Both comments and trackbacks are currently closed.


  • Michael J. McFadden  On February 21, 2011 at 9:19 pm

    To: Paul L. Bergen

    From: Children’s Loving “I” Treatment Services (CLI… er… nevermind)

    It has come to our attention that you are again irreponsibly promoting celery. True, for use among consenting nonviolent sober adults its risks are minimal. However, the dangers of having this so-called vegetable in a home where children are present cannot be discounted.

    You compare the risks of celery to smokeless tobacco. If you leave two children in a room with a tin of snuff about the worst that could happen would be that they would sneeze themselves senseless or perhaps upchuck if it was orally ingested.

    But now think about leaving those same two chilren in a room with blades of celery! Either by running with them and suffering self-inflicted injuries, or engaging in either playful or angry swordplay, these innocents can poke eyes out which then roll around on the floor inflicting further injuries as victims step on them, slip, and suffer broken necks and even instant death.

    If you continue with these irresponsible promotions, you WILL be held fully legally accountable, not just for civil suits, but for criminally negiligent third-person mayhem and even perhaps manslaughter.

    This is you last official Notice To Cease And Desist.


    Vice President of Vegetable Matters,

    Michael “Applesauce Is Safe!” McFadden

  • Stubby  On February 22, 2011 at 2:22 am

    I have only one thing to say and hopefully it will put this despicable subject to rest


  • Michael J. McFadden  On February 22, 2011 at 4:17 am


    Are you MAD man?

    They’re even more DANGEROUS than celery: they’re POINTED!!!

    I suppose you’re one of those razor blade shills who thinks it’s just FINE for kids to play with dangerous things, eh?

    Think of the CHILDREN man! The CHILLLLLLLDRENNNNNN!!!!


    (Got to go now — just had a report of a baby drowning in Applesauce.
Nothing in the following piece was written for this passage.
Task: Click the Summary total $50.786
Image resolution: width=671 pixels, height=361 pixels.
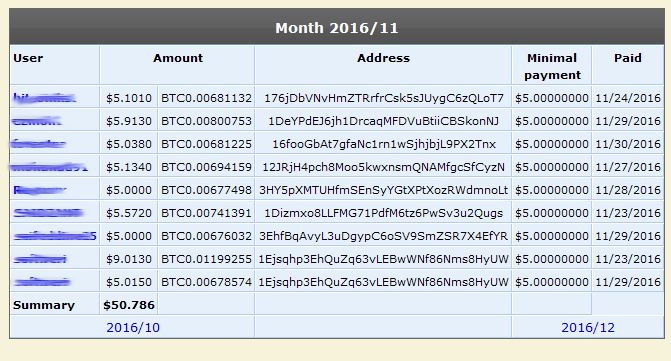Action: 129,305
I’m pretty sure it’s a scam put out by Big Celery, but better safe than sorry!)

    – Michael “Applesauce” McFadden – “Stay on the sauce!”
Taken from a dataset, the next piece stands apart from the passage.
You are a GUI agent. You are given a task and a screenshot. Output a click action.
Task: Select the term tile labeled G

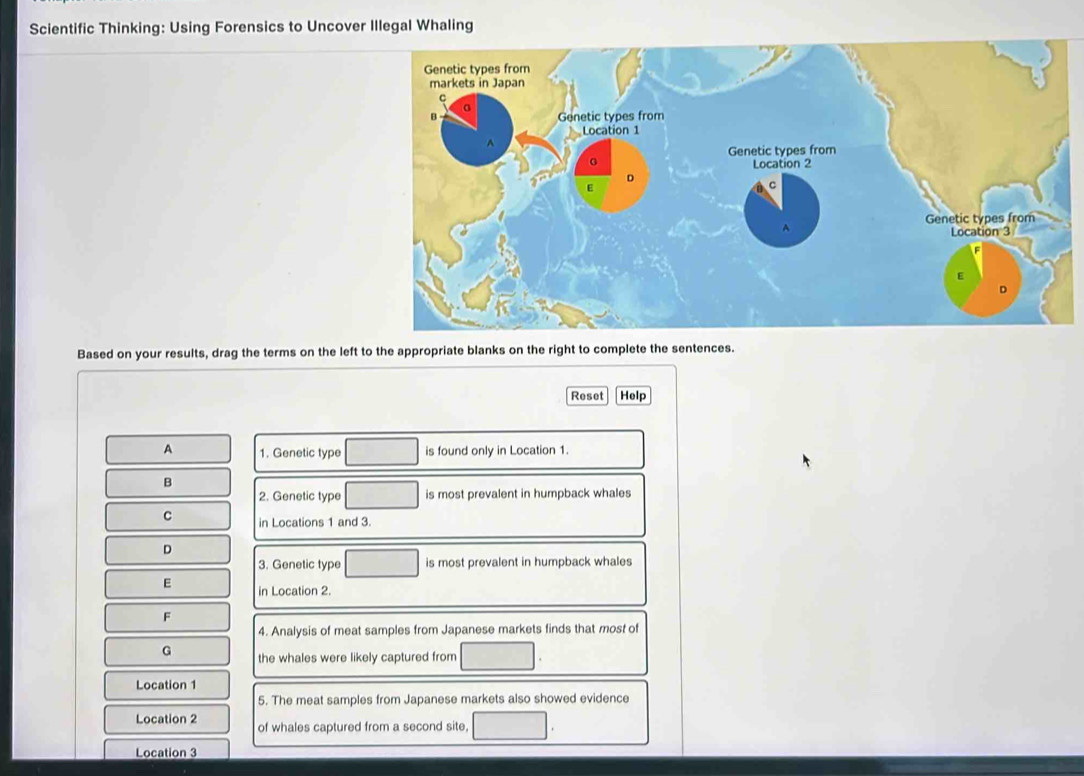[x=168, y=651]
  • Bill Godshall  On February 24, 2011 at 4:44 pm

    If a food company claimed that celery can be used to quit smoking or to reduce cigarette consumption, the FDA would send them a letter stating that their claim violates the FDCA and makes their celery unapproved “drug devices”.
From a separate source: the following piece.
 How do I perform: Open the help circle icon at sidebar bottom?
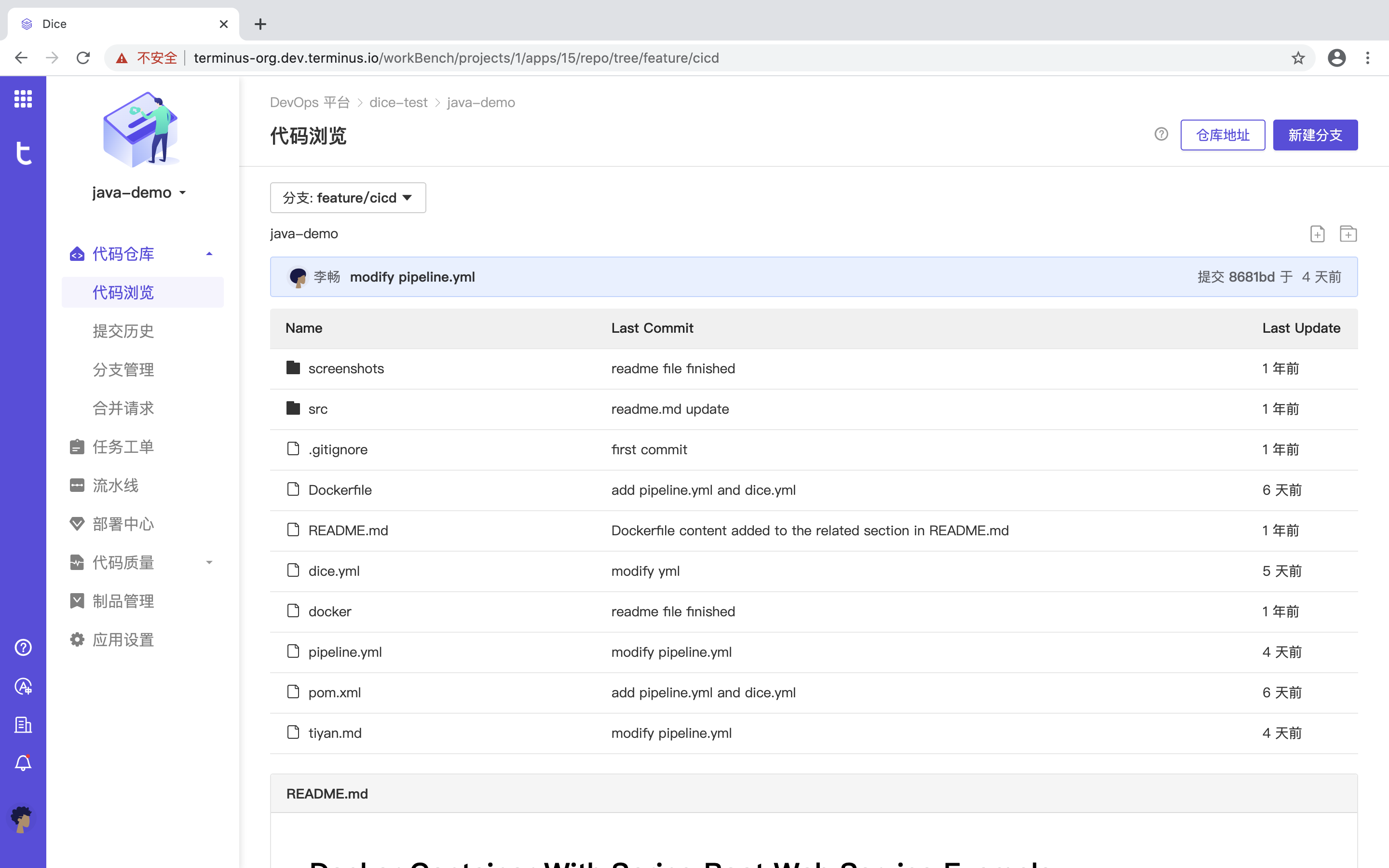click(23, 647)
    The FDA’s letter would also inform the company that they must eliminate their unapproved drug device claims within several weeks, or face prosecutorial action by the FDA, including possible removal of their celery from all grocery stores.

  • Michael J. McFadden  On February 24, 2011 at 4:47 pm

    Bill, but if a particular company (e.g. the grocer at the corner) made such a claim, would that result in *all* celery being yanked off the shelves as “drug devices” ?

    – MJM

  • Gary  On March 1, 2011 at 12:07 pm

    Now you’ve done it! How will I be able to buy celery now? The FDA is sure to ban celery from all grocery stores due to the fact that YOU claimed it is a drug delivery device used to wean people off cigarettes! Now they will have to take action to protect the pharmaceutical companies monopoly on NRT products!!!! The pharmaceutical companies pay them BIG money to protect THEIR interests.

  • Paul  On March 1, 2011 at 12:12 pm

    Actually Big Pharma is now developing a celery pill with reduced “celery” to remove all those more dangerous aspects of the stick (the crunch, the salt) and then see if they can get the celery farmers to switch to a more useful crop.